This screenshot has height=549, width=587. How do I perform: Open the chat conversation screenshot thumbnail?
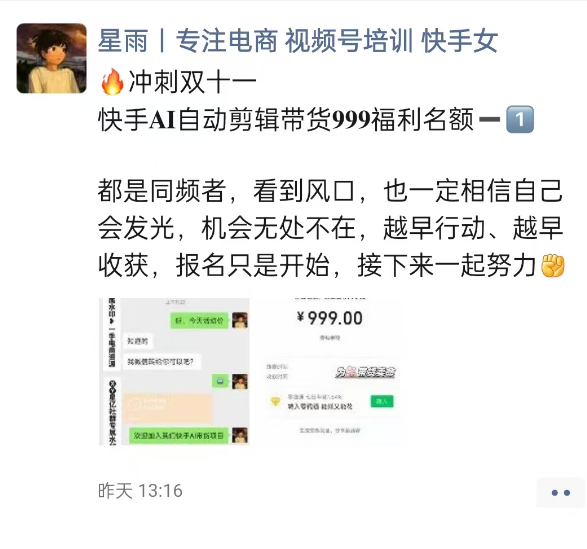[174, 371]
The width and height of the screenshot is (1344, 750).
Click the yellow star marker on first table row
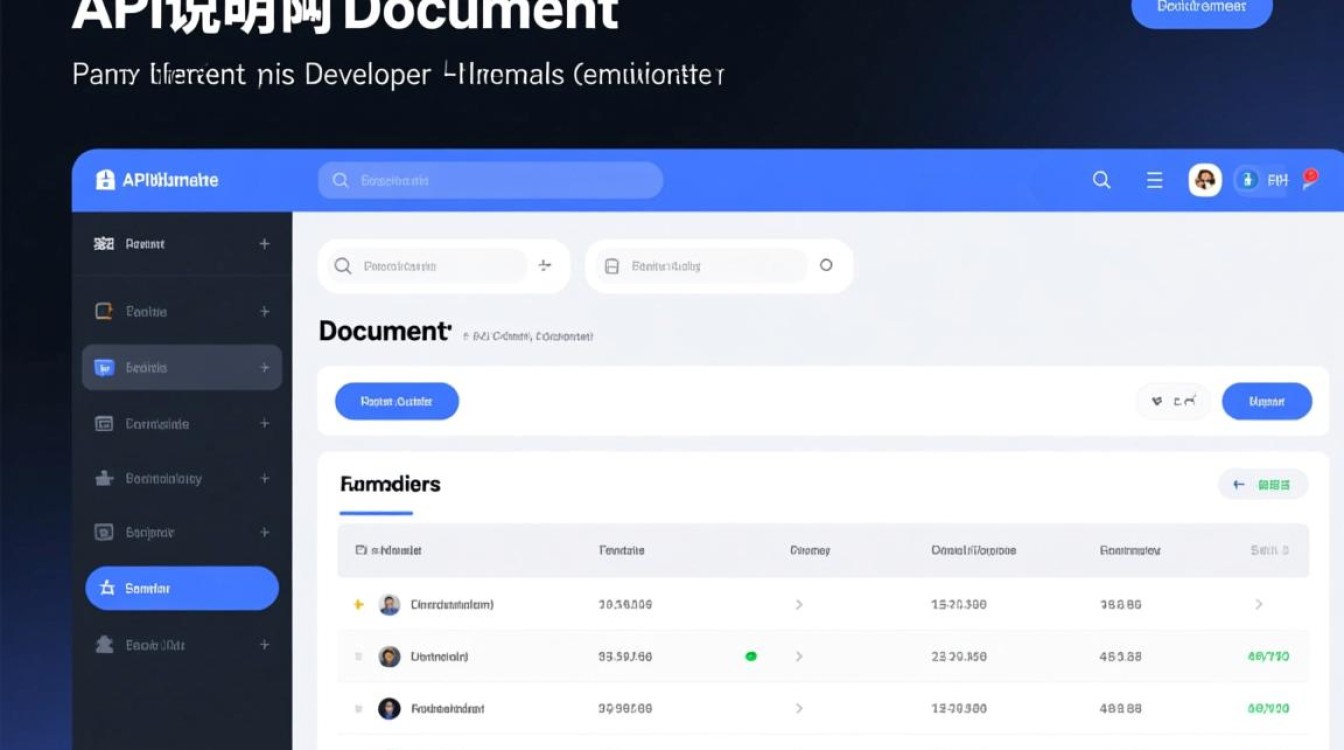pyautogui.click(x=359, y=605)
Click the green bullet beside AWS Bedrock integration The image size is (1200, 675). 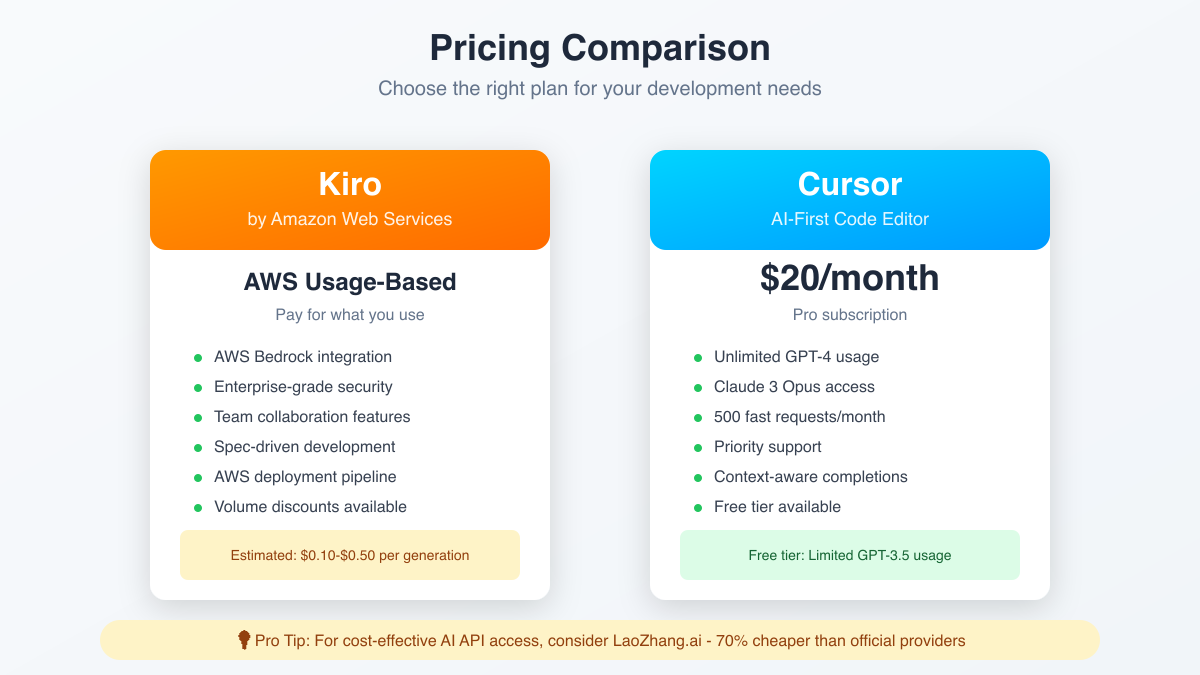(198, 357)
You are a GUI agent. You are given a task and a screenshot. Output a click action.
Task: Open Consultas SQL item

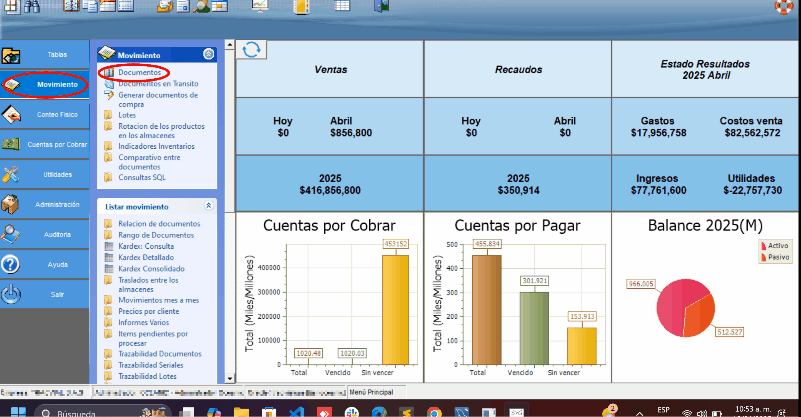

Activity:
Copy out exactly the lines between the line that contains "You are a GUI" and the last line of the records, both ends included; leave out every picture.

Exercise response:
You are a GUI agent. You are given a task and a screenshot. Output a click action.
Task: Open Consultas SQL item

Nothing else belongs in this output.